[Recorded data Boundary: Start]
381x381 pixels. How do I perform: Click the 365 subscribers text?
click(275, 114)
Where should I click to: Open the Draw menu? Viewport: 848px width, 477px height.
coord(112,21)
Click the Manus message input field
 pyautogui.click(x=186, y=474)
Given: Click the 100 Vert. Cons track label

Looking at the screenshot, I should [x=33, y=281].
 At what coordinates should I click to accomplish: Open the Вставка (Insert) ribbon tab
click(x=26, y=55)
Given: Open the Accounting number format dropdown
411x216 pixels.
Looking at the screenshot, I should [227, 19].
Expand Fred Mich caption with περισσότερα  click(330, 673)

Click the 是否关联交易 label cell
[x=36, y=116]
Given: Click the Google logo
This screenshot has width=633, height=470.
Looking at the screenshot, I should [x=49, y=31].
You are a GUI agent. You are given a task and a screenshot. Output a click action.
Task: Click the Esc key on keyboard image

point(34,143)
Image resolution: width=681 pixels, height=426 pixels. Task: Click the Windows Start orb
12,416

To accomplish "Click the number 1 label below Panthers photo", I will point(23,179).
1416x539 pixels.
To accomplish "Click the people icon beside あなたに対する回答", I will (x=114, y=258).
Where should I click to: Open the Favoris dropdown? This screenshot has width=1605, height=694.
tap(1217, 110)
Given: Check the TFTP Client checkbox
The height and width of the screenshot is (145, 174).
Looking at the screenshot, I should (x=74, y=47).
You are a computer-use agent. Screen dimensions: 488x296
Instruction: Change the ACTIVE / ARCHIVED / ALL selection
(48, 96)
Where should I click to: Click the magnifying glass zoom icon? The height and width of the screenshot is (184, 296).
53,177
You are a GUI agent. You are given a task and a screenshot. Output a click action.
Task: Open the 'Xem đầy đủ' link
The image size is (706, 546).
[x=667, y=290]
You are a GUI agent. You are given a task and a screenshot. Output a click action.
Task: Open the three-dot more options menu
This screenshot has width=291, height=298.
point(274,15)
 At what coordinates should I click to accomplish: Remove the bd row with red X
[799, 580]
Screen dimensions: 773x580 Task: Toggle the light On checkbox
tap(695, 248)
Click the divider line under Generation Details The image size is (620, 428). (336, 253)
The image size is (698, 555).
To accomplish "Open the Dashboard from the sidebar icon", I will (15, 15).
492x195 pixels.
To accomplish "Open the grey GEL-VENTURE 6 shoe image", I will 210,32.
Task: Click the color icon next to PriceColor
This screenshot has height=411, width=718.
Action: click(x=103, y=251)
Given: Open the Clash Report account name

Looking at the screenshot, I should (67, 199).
[Recorded data Boundary: End]
◆ **Work request**: Only the lines from the one containing "This screenshot has height=411, width=718." through the end of the records above belong in the answer, each exactly as written.

◆ **Problem solution**:
This screenshot has height=411, width=718.
Action: click(x=103, y=251)
Given: Open the Clash Report account name

Looking at the screenshot, I should (67, 199).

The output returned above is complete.